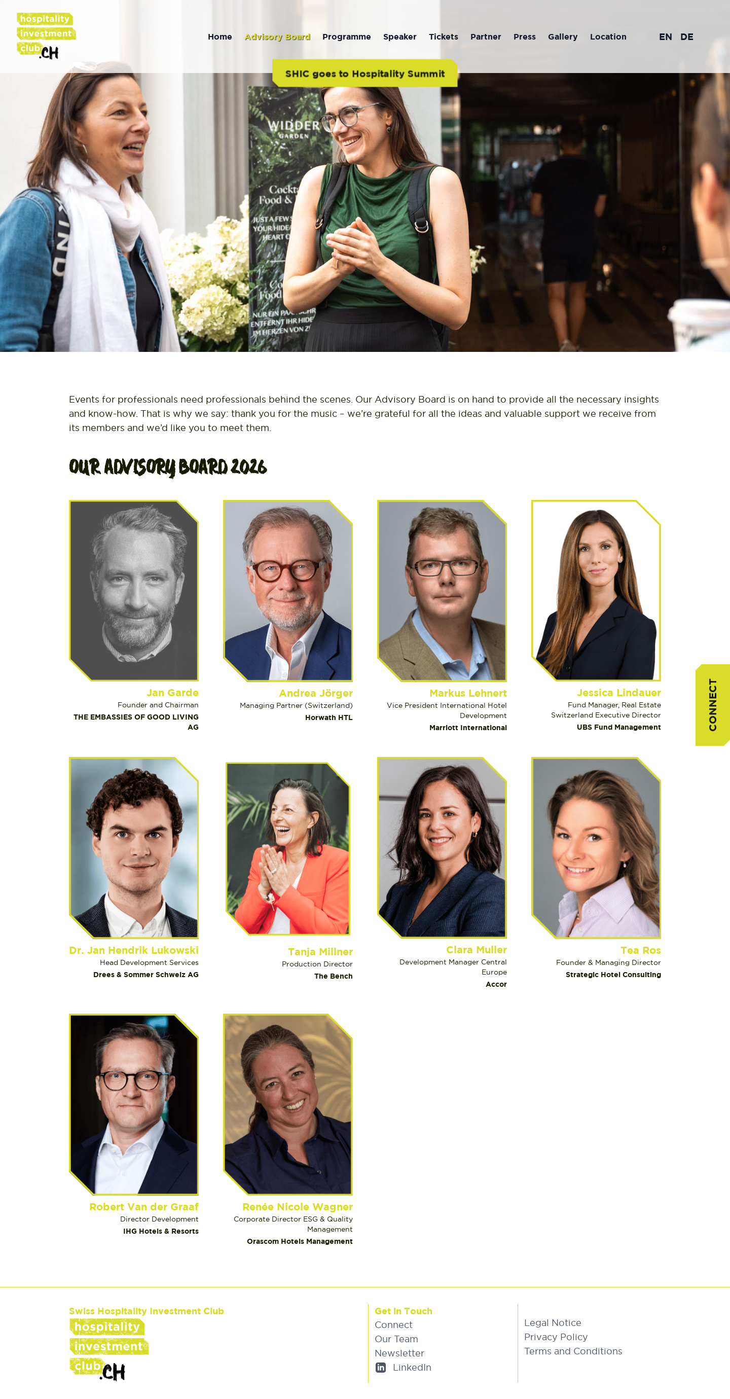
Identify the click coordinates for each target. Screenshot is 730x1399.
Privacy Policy (556, 1337)
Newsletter (399, 1353)
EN (665, 36)
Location (608, 36)
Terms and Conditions (573, 1351)
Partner (485, 36)
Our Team (396, 1339)
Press (525, 36)
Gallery (563, 36)
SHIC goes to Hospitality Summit (364, 73)
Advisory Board (277, 36)
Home (220, 36)
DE (687, 36)
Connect (712, 705)
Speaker (400, 36)
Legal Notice (552, 1323)
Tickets (443, 36)
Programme (346, 36)
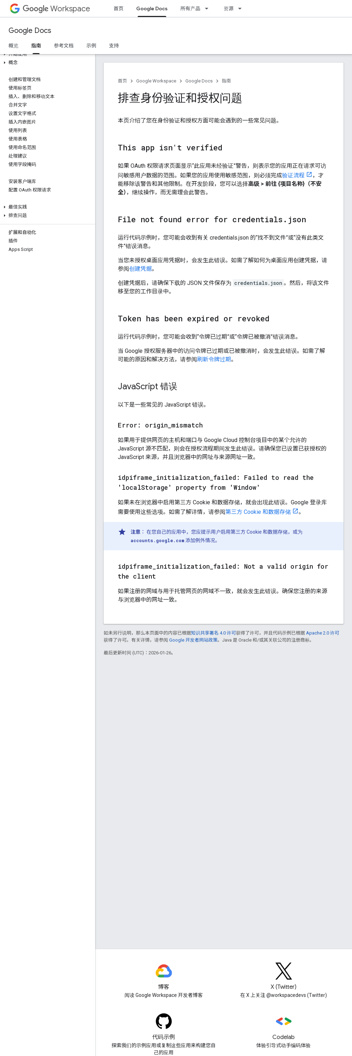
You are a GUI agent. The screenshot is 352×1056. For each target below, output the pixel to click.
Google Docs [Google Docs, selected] (152, 8)
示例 (91, 45)
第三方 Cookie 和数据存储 (258, 512)
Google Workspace (156, 81)
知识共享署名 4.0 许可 (213, 633)
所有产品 (190, 8)
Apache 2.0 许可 (322, 633)
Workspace (56, 8)
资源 (228, 8)
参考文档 (64, 45)
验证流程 (293, 175)
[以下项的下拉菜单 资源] (241, 8)
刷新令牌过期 (214, 359)
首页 (118, 8)
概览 (13, 45)
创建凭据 (140, 268)
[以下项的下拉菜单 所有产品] (208, 8)
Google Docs (29, 30)
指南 (226, 81)
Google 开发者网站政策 (193, 640)
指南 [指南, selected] (36, 45)
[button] (46, 54)
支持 (114, 45)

══════════

Rewrite all the lines above as a JSON list of strings, with one string per line and no blank lines, and leave out the pictures.

§ REPLY TO THE TASK:
[
  "Identify the click coordinates for each target. Screenshot is 730x1399.",
  "Privacy Policy (556, 1337)",
  "Newsletter (399, 1353)",
  "EN (665, 36)",
  "Location (608, 36)",
  "Terms and Conditions (573, 1351)",
  "Partner (485, 36)",
  "Our Team (396, 1339)",
  "Press (525, 36)",
  "Gallery (563, 36)",
  "SHIC goes to Hospitality Summit (364, 73)",
  "Advisory Board (277, 36)",
  "Home (220, 36)",
  "DE (687, 36)",
  "Connect (712, 705)",
  "Speaker (400, 36)",
  "Legal Notice (552, 1323)",
  "Tickets (443, 36)",
  "Programme (346, 36)",
  "You are a GUI agent. The screenshot is 352×1056. For each target below, output the pixel to click.",
  "Google Docs [Google Docs, selected] (152, 8)",
  "示例 (91, 45)",
  "第三方 Cookie 和数据存储 (258, 512)",
  "Google Workspace (156, 81)",
  "知识共享署名 4.0 许可 (213, 633)",
  "所有产品 (190, 8)",
  "Apache 2.0 许可 (322, 633)",
  "Workspace (56, 8)",
  "资源 (228, 8)",
  "参考文档 (64, 45)",
  "验证流程 (293, 175)",
  "[以下项的下拉菜单 资源] (241, 8)",
  "刷新令牌过期 (214, 359)",
  "首页 (118, 8)",
  "概览 (13, 45)",
  "创建凭据 (140, 268)",
  "[以下项的下拉菜单 所有产品] (208, 8)",
  "Google Docs (29, 30)",
  "指南 (226, 81)",
  "Google 开发者网站政策 (193, 640)",
  "指南 [指南, selected] (36, 45)",
  "[button] (46, 54)",
  "支持 (114, 45)"
]